#### [任务说明]
请把下面的全部数据整理成一个 JSON 字符串列表，每行对应一个字符串，空行略去。

(文字与元素定位数据)
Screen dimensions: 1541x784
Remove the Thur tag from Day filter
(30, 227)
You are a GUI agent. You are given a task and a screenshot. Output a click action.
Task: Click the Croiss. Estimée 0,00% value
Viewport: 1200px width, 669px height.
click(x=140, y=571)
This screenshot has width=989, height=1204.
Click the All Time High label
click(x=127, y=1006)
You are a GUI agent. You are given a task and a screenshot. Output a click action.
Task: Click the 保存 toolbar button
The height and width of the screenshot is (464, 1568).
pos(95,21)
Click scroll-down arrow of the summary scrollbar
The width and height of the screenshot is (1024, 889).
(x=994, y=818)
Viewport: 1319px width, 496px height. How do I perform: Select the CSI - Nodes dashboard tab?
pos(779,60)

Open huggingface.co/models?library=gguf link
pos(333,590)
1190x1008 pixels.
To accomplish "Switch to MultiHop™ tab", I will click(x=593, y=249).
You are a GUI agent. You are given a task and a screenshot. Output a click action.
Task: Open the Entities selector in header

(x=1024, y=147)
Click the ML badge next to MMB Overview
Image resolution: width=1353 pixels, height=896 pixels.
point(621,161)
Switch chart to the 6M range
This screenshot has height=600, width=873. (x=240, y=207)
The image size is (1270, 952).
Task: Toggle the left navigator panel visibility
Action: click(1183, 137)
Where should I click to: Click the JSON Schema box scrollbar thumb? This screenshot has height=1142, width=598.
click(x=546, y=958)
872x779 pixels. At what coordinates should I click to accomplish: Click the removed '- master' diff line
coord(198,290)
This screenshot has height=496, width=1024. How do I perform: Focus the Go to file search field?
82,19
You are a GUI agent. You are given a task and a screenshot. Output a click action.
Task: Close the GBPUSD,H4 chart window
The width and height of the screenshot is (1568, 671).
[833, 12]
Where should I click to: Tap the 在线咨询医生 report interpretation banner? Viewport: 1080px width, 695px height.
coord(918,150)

#### [参考解答]
[
  "Screen dimensions: 1541x784",
  "Remove the Thur tag from Day filter",
  "(30, 227)",
  "You are a GUI agent. You are given a task and a screenshot. Output a click action.",
  "Task: Click the Croiss. Estimée 0,00% value",
  "Viewport: 1200px width, 669px height.",
  "click(x=140, y=571)",
  "This screenshot has width=989, height=1204.",
  "Click the All Time High label",
  "click(x=127, y=1006)",
  "You are a GUI agent. You are given a task and a screenshot. Output a click action.",
  "Task: Click the 保存 toolbar button",
  "The height and width of the screenshot is (464, 1568).",
  "pos(95,21)",
  "Click scroll-down arrow of the summary scrollbar",
  "The width and height of the screenshot is (1024, 889).",
  "(x=994, y=818)",
  "Viewport: 1319px width, 496px height. How do I perform: Select the CSI - Nodes dashboard tab?",
  "pos(779,60)",
  "Open huggingface.co/models?library=gguf link",
  "pos(333,590)",
  "1190x1008 pixels.",
  "To accomplish \"Switch to MultiHop™ tab\", I will click(x=593, y=249).",
  "You are a GUI agent. You are given a task and a screenshot. Output a click action.",
  "Task: Open the Entities selector in header",
  "(x=1024, y=147)",
  "Click the ML badge next to MMB Overview",
  "Image resolution: width=1353 pixels, height=896 pixels.",
  "point(621,161)",
  "Switch chart to the 6M range",
  "This screenshot has height=600, width=873. (x=240, y=207)",
  "The image size is (1270, 952).",
  "Task: Toggle the left navigator panel visibility",
  "Action: click(1183, 137)",
  "Where should I click to: Click the JSON Schema box scrollbar thumb? This screenshot has height=1142, width=598.",
  "click(x=546, y=958)",
  "872x779 pixels. At what coordinates should I click to accomplish: Click the removed '- master' diff line",
  "coord(198,290)",
  "This screenshot has height=496, width=1024. How do I perform: Focus the Go to file search field?",
  "82,19",
  "You are a GUI agent. You are given a task and a screenshot. Output a click action.",
  "Task: Close the GBPUSD,H4 chart window",
  "The width and height of the screenshot is (1568, 671).",
  "[833, 12]",
  "Where should I click to: Tap the 在线咨询医生 report interpretation banner? Viewport: 1080px width, 695px height.",
  "coord(918,150)"
]